The Maldives Independent reports that the men are accused of using the dark arts to help the Maldivian Democratic Party to power, and their homes were searched after they were taken into custody. The legality of sorcery (known as fanditha in the local language) and black magic (sihuru) is complicated: Only those with a license from the Ministry of Health are allowed to practice fanditha, and sihuru is “considered taboo” but is not technically against the law. But it seems like employing any kind of magic to fuck with an election is an excellent way to find yourself in handcuffs.
Although the details of the alleged sorcery have not been revealed, no one would be surprised if it involved a coconut. Previous elections in the island nation have been interrupted by coconuts that have been ‘cursed’ by local practitioners of black magic.

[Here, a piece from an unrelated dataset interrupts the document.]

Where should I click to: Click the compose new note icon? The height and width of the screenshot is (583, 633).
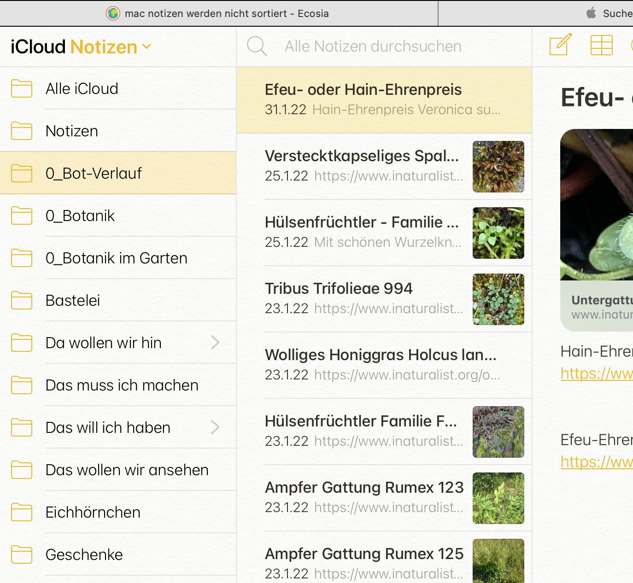click(560, 45)
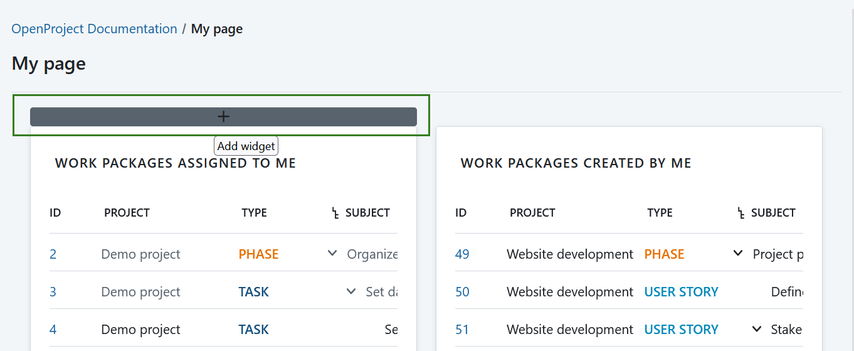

In the days before the 2013 presidential election, a coconut that was covered in Arabic verses and “suspicious symbols” was discovered near a school that was to be used as a polling place. It was initially believed that this cursed nut was put there to influence the thoughts of potential voters, compelling them to vote for one particular presidential candidate. The police collected the coconut and allowed it to be examined by a practitioner of white magic, who decided that it was fake.
“It seems like it was a joke, just a prank, so that people will become aware, learn the moral, and not do it again,” a police source told a local news outlet. “Now the police and school officials are more aware and police are patrolling the school at night, so magicians can’t practice real black magic at the school.”
Several years earlier, a man given the pseudonym of Easa was accused of using cursed coconuts to—say it with us—influence a presidential election. “Every day after dawn prayer he went to the beach and did black magic stuff,” an unnamed source snitched at the time. “He also went near the polling station and threw cursed objects at people. [But] Easa’s spells did not work the last time.”
This year’s Maldivian presidential election will be held on September 23. Let’s hope the Russians haven’t gotten any ideas for our own elections. How hard is it to buy coconuts in Moscow?